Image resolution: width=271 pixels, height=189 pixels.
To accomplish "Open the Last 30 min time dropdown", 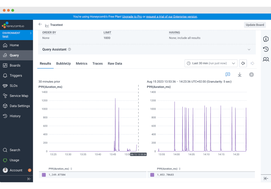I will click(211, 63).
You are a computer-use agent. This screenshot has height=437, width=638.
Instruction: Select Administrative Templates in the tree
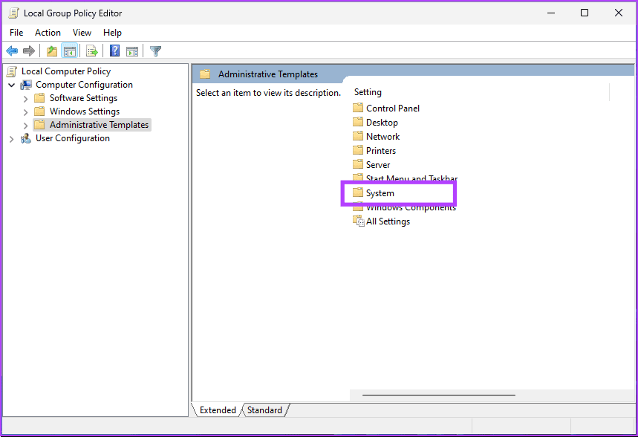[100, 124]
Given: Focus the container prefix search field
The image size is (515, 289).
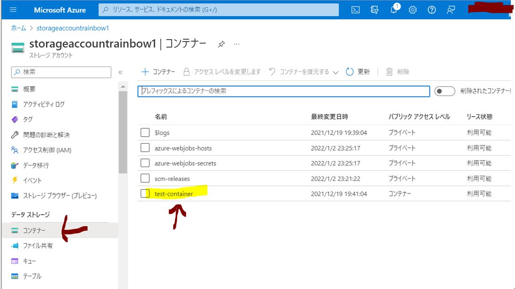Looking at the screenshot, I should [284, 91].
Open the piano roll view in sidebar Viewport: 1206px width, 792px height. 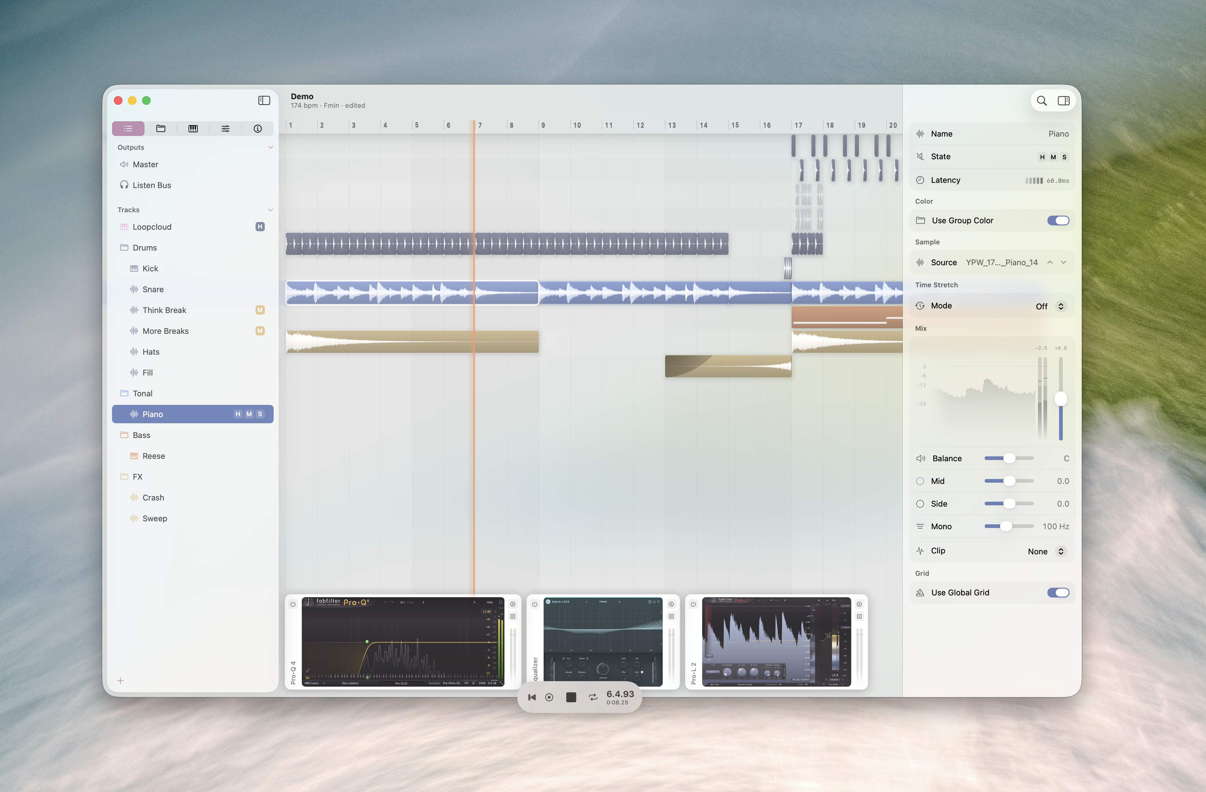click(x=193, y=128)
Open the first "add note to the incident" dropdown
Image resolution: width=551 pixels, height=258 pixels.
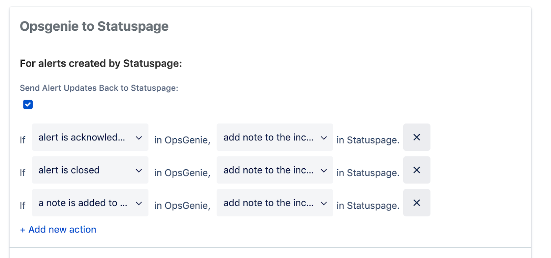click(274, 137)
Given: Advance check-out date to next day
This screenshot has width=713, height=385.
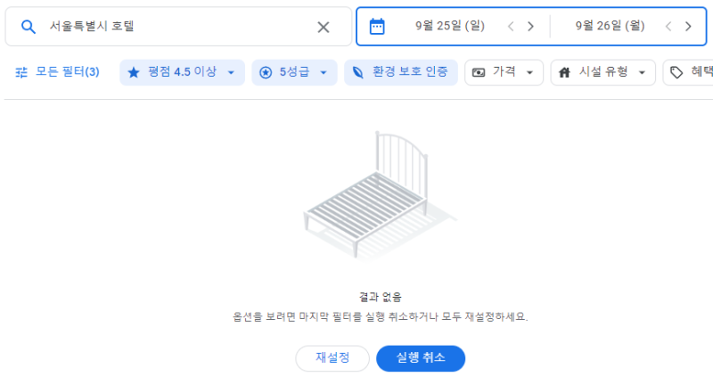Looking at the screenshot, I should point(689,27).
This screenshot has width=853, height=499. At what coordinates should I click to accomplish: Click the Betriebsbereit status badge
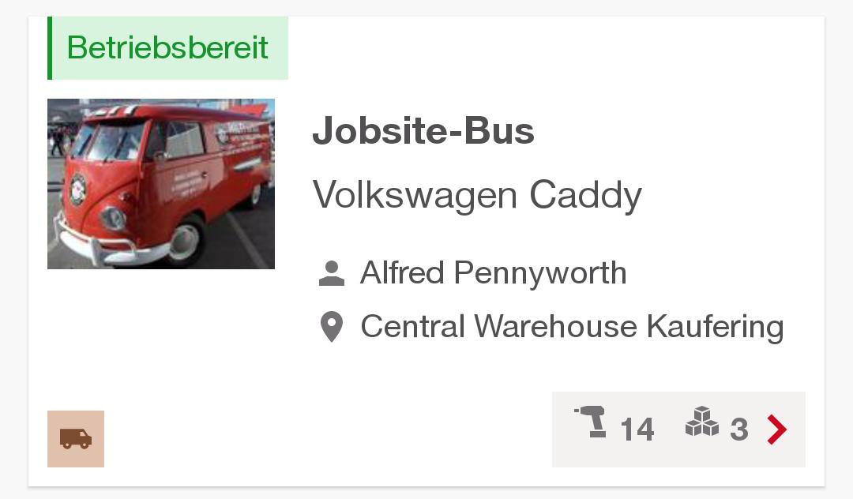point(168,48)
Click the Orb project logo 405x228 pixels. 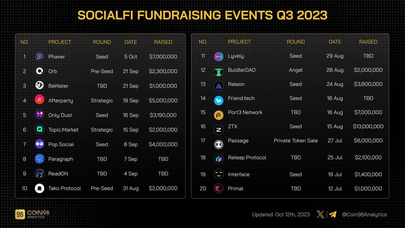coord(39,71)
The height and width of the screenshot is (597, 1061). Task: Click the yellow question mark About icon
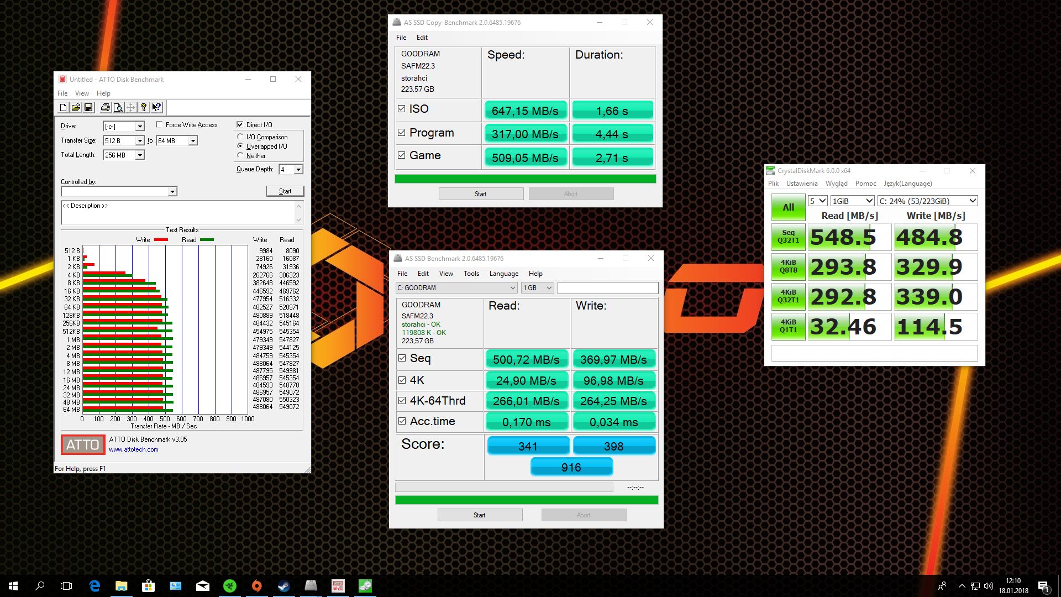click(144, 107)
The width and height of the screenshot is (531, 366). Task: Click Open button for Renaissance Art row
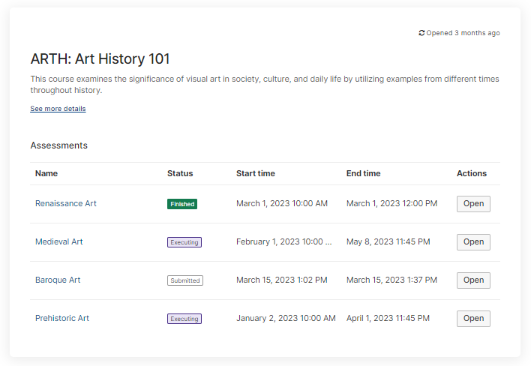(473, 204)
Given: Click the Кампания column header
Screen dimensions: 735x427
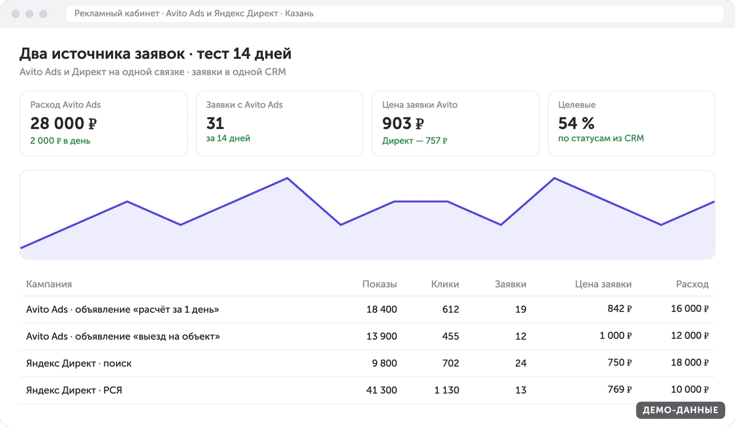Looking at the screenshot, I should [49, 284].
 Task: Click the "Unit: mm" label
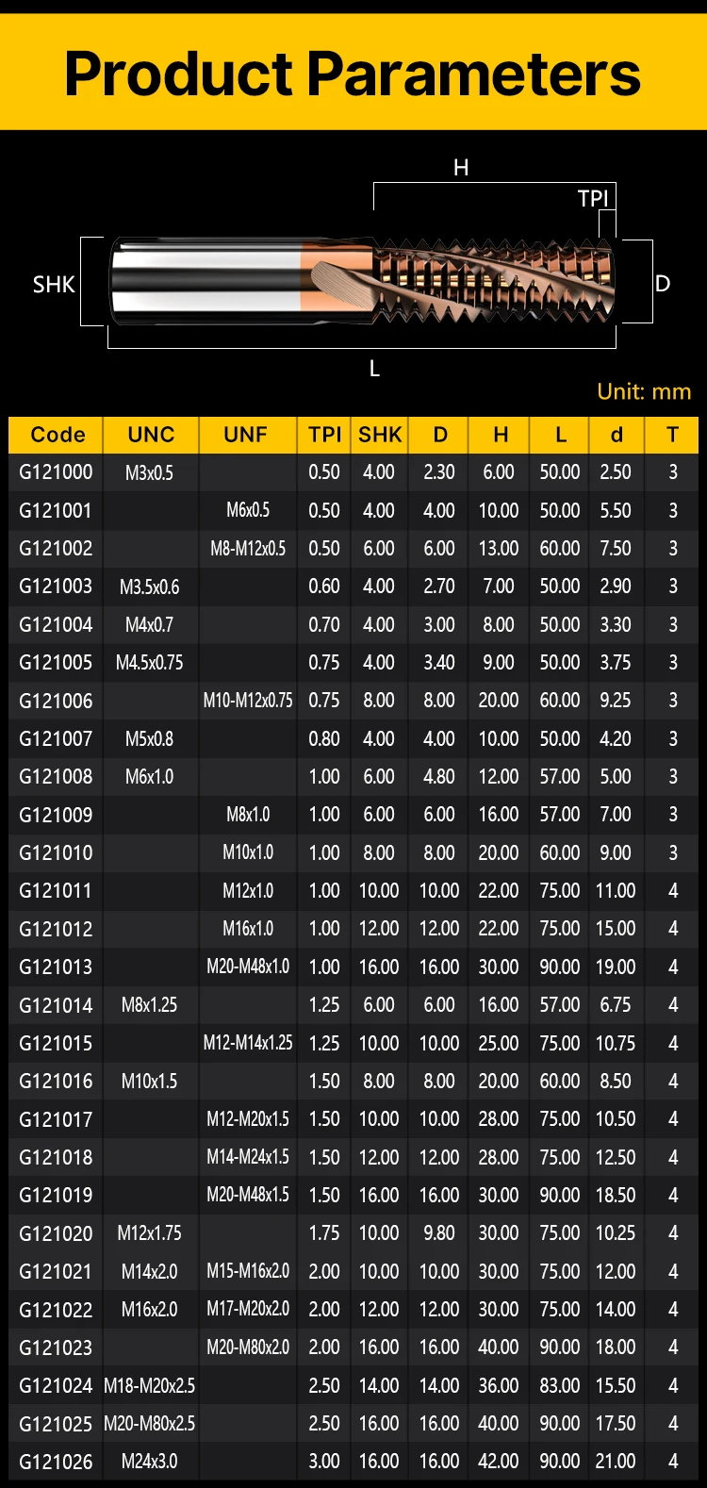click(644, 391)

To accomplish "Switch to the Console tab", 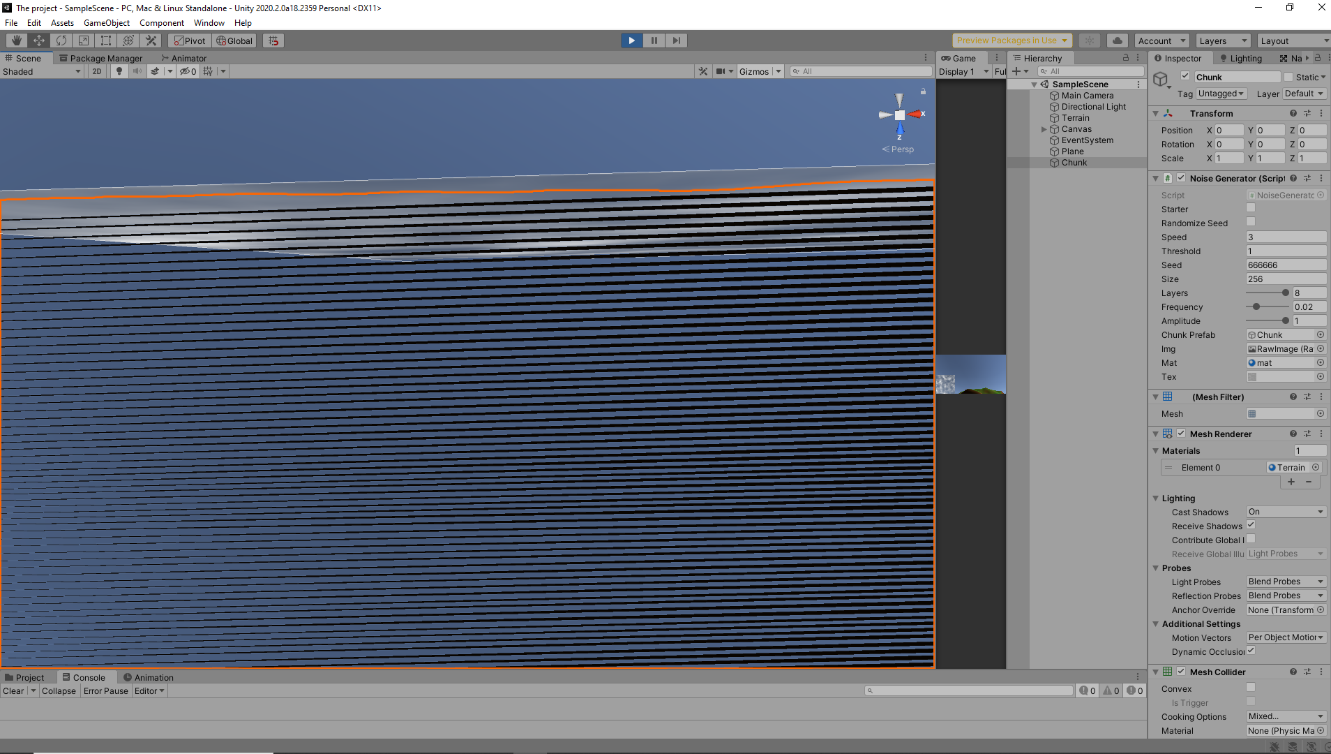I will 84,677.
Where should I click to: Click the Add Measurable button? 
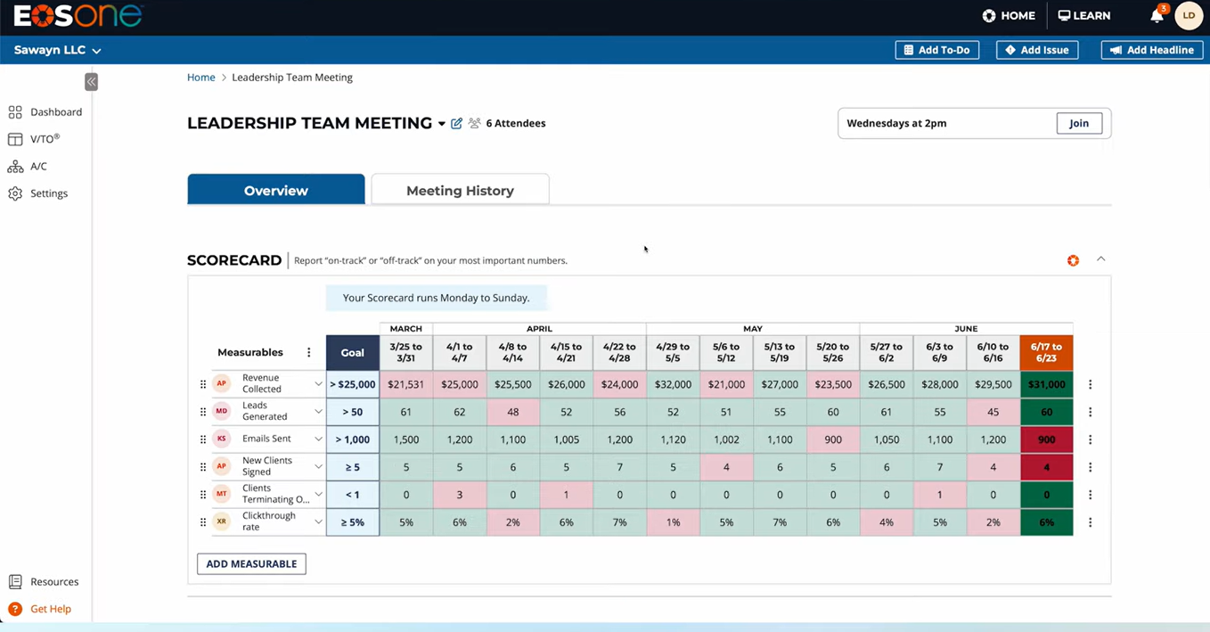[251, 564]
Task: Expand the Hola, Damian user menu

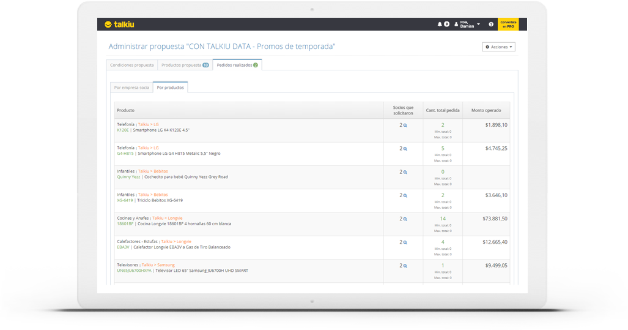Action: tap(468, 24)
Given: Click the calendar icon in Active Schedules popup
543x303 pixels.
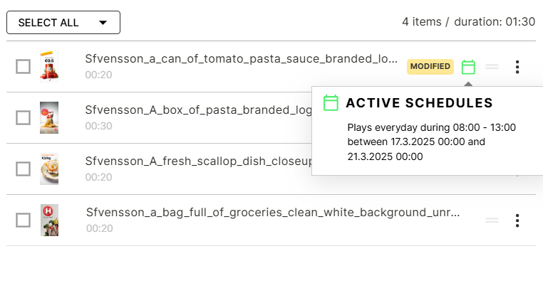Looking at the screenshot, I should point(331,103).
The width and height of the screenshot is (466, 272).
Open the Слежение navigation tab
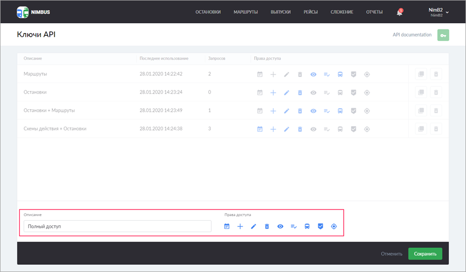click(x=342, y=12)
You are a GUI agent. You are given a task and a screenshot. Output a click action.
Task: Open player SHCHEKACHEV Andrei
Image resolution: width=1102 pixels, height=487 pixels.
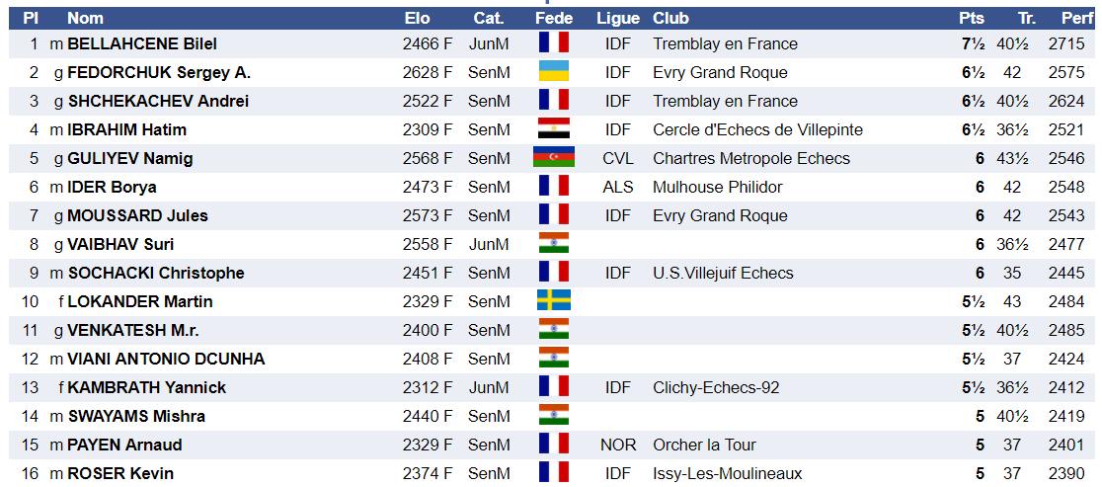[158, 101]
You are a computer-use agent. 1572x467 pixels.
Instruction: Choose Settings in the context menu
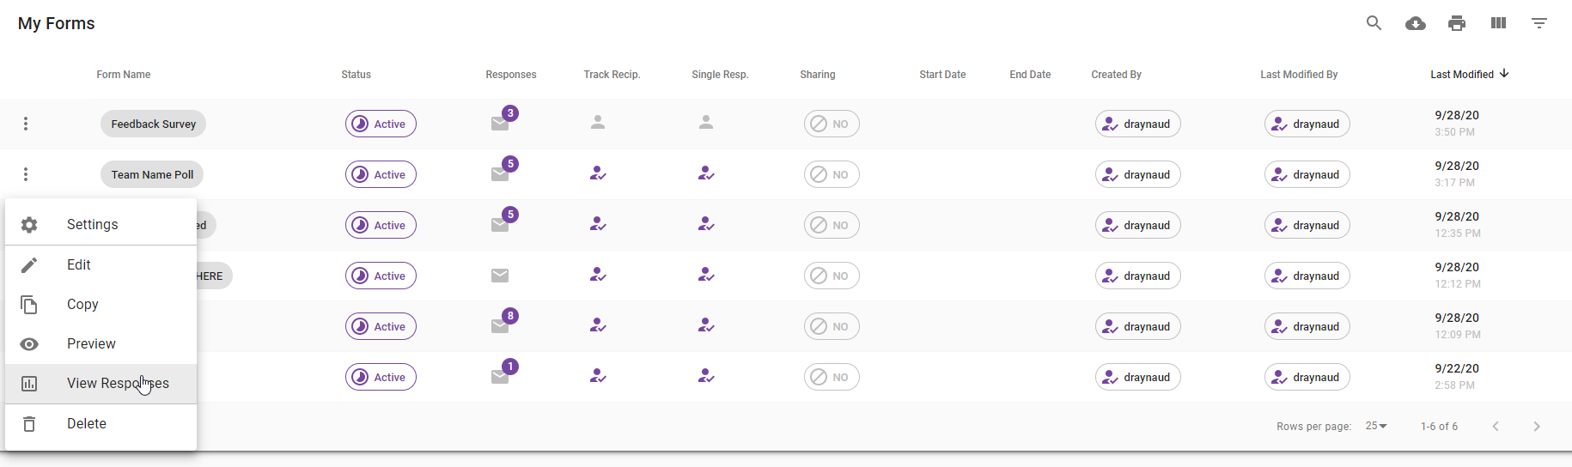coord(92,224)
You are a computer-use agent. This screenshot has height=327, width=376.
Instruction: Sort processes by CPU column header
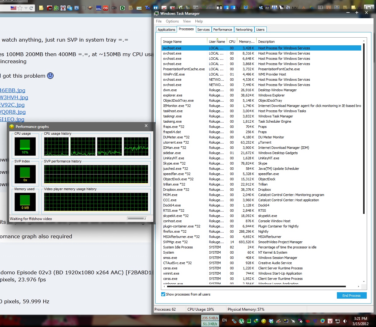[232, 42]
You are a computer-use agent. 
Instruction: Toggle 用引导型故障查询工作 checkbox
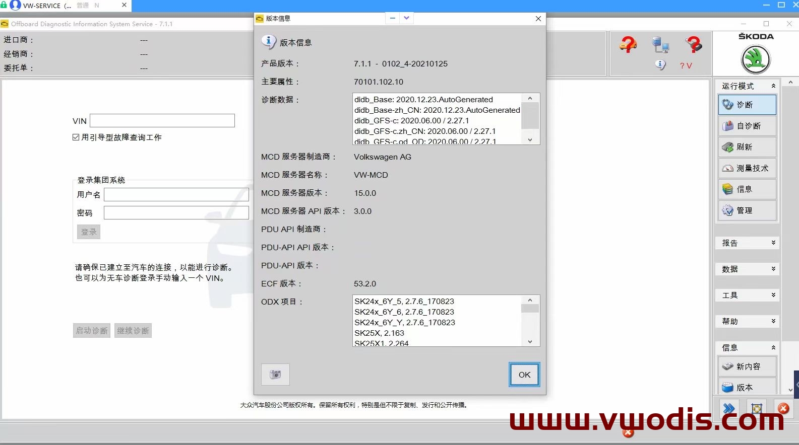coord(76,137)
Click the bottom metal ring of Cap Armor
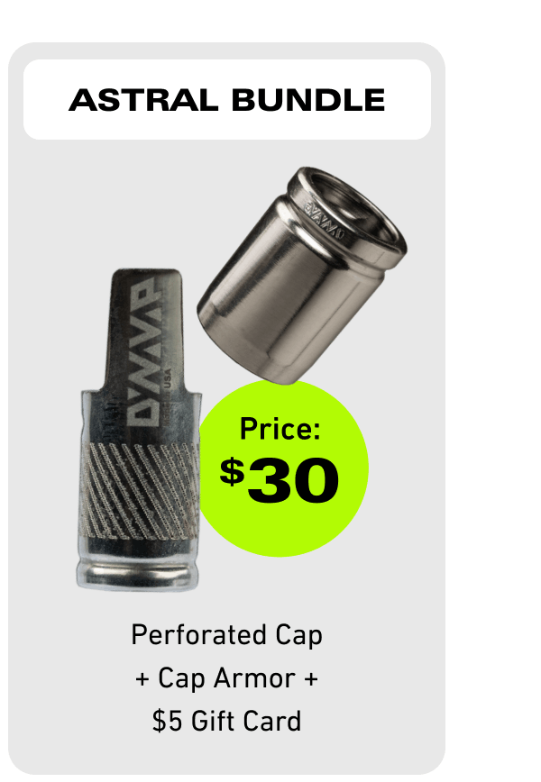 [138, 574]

[Aim of the task]
Recast the items from the line with "The width and height of the screenshot is (466, 272)." through the end of the items as a two-column CSV with the columns input and output, one row per item. Put the item's text in one quoted field and its answer in the other, turn line breaks into spaces, and leave out the pictures.

[Task response]
input,output
"The width and height of the screenshot is (466, 272). Open the Слежение navigation tab","click(x=342, y=12)"
"You are a GUI agent. You are given a task and a screenshot. Output a click action. Task: Open player SHCHEKACHEV Andrei Image resolution: width=1102 pixels, height=487 pixels.","[158, 101]"
"You are a computer-use agent. 1572x467 pixels. Instruction: Choose Settings in the context menu","coord(92,224)"
"You are a computer-use agent. This screenshot has height=327, width=376. Instruction: Sort processes by CPU column header","[232, 42]"
"You are a computer-use agent. Instruction: Toggle 用引导型故障查询工作 checkbox","coord(76,137)"
"Click the bottom metal ring of Cap Armor","[138, 574]"